Columnist? Government computer says, ‘Retrain as a foreman in the dog whistle factory...’
Racist columns are so common that we’re meant to pretend that they’re just ‘analysis’
When do racist innuendos in a piece of writing cease to be dog whistles and instead reach such a volume that you’re dealing with a public address system broadcasting content that dogs enjoy — a breakfast show where the hosts just talk sausages, or a relaxing late-night discussion about the best trees they ever pissed on?
I think yesterday’s Times column by Iain Martin, the editor of the subtly-named right-wing commentary site Reaction, qualified as a dog megaphone:
On the topic of ‘white privilege’ and its existence or otherwise, quite a regular obsession for a class of white potato-headed commentator, Martin blew his dog whistle so much it was like watching a dark universe Bez performing with an equally evil incarnation of the Happy Mondays whose lyrics were entirely concerned with the ‘horrors’ of immigration.
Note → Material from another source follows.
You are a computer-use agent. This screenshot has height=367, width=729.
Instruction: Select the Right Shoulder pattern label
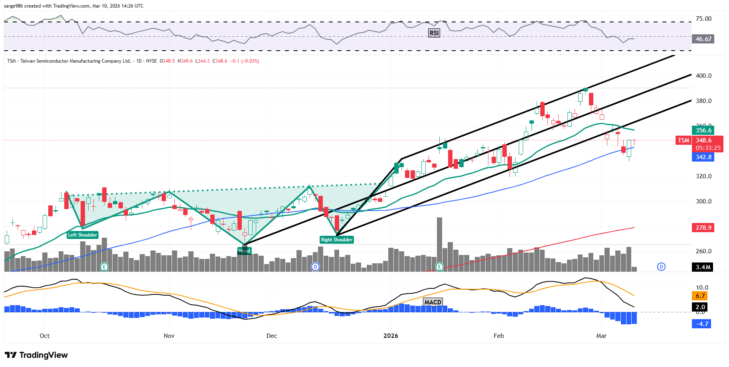click(336, 240)
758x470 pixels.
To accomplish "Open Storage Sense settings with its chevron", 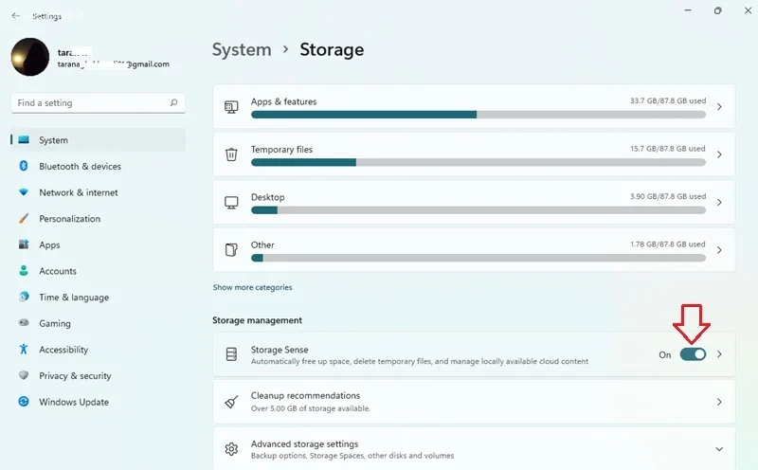I will (x=719, y=354).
Now, in the interests of the false balance that centrists and the curséd BBC News editors are so obsessed with, I must note that one journalist asked me why I was attacking Martin as he’s “hardly the worst of them”. Well, even the kindest foreman in the dog whistle factory is still a piece of work. And Martin is far from kind. He is a broken water main spewing out ‘reasoned’ arguments for state power and cruelty.
Martin’s column, which you can see marked up in the tweet I’ve embedded above, was just one of several attacks in the paper on the concept that racism is still an issue, all in the service of a mentality that sees driving a wedge between the white working class and black and other ethnic minority people as necessary to maintain and consolidate establishment power.
The fact that white working class boys do worse in education than any other group is catnip to these columnists, however, they forget to mention that the employment prospects of other groups, particularly black boys, are worse than those of white boys.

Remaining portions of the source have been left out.